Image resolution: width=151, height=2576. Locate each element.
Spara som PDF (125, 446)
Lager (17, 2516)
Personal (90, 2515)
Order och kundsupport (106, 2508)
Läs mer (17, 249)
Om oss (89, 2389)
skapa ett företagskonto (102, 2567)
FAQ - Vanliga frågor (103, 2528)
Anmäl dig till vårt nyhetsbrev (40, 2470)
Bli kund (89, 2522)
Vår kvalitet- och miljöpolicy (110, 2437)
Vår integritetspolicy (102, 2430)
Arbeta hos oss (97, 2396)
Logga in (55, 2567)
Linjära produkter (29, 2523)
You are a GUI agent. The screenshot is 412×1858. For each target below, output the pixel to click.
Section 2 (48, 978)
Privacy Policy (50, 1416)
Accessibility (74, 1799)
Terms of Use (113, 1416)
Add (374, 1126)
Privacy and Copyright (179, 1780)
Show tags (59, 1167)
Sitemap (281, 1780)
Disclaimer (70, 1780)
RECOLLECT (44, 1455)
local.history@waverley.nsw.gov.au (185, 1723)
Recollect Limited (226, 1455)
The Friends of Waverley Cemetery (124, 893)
********
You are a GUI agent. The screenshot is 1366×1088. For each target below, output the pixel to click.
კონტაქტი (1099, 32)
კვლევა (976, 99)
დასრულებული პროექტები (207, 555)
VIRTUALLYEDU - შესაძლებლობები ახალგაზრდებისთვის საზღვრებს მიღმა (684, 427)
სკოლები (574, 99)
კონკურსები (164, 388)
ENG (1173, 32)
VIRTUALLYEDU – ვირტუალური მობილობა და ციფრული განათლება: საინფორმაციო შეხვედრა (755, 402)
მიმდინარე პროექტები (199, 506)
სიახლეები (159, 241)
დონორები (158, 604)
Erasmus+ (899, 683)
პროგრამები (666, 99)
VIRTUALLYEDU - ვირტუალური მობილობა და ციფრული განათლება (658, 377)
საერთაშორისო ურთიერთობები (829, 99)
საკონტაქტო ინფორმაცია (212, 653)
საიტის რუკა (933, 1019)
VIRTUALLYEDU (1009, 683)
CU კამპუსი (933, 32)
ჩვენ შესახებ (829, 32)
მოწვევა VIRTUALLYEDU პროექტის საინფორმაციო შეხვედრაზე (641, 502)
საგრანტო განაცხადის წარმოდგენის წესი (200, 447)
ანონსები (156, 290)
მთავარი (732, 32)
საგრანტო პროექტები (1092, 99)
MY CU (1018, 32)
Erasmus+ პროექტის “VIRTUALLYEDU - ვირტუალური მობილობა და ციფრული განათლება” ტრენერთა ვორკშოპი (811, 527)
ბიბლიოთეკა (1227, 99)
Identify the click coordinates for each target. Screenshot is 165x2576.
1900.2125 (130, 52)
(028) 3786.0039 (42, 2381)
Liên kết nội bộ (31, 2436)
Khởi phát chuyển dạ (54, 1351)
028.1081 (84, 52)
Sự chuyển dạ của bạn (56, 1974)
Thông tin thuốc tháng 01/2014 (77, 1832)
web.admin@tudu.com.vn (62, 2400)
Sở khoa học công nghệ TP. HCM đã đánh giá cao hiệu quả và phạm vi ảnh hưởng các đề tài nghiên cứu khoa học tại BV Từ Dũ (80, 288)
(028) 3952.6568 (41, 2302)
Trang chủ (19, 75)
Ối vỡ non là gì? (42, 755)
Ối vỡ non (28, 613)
********
→ Exercise details:
After locating the line with "საერთაშორისო ურთიერთობები (829, 99)" in the material above, return it and each line after it exactly, ending at the line with "Sự chuyển dạ của bạn (56, 1974)".

→ Task answer:
საერთაშორისო ურთიერთობები (829, 99)
საკონტაქტო ინფორმაცია (212, 653)
საიტის რუკა (933, 1019)
VIRTUALLYEDU (1009, 683)
CU კამპუსი (933, 32)
ჩვენ შესახებ (829, 32)
მოწვევა VIRTUALLYEDU პროექტის საინფორმაციო შეხვედრაზე (641, 502)
საგრანტო განაცხადის წარმოდგენის წესი (200, 447)
ანონსები (156, 290)
მთავარი (732, 32)
საგრანტო პროექტები (1092, 99)
MY CU (1018, 32)
Erasmus+ პროექტის “VIRTUALLYEDU - ვირტუალური მობილობა და ციფრული განათლება” ტრენერთა ვორკშოპი (811, 527)
ბიბლიოთეკა (1227, 99)
Identify the click coordinates for each target. Screenshot is 165x2576.
1900.2125 (130, 52)
(028) 3786.0039 (42, 2381)
Liên kết nội bộ (31, 2436)
Khởi phát chuyển dạ (54, 1351)
028.1081 (84, 52)
Sự chuyển dạ của bạn (56, 1974)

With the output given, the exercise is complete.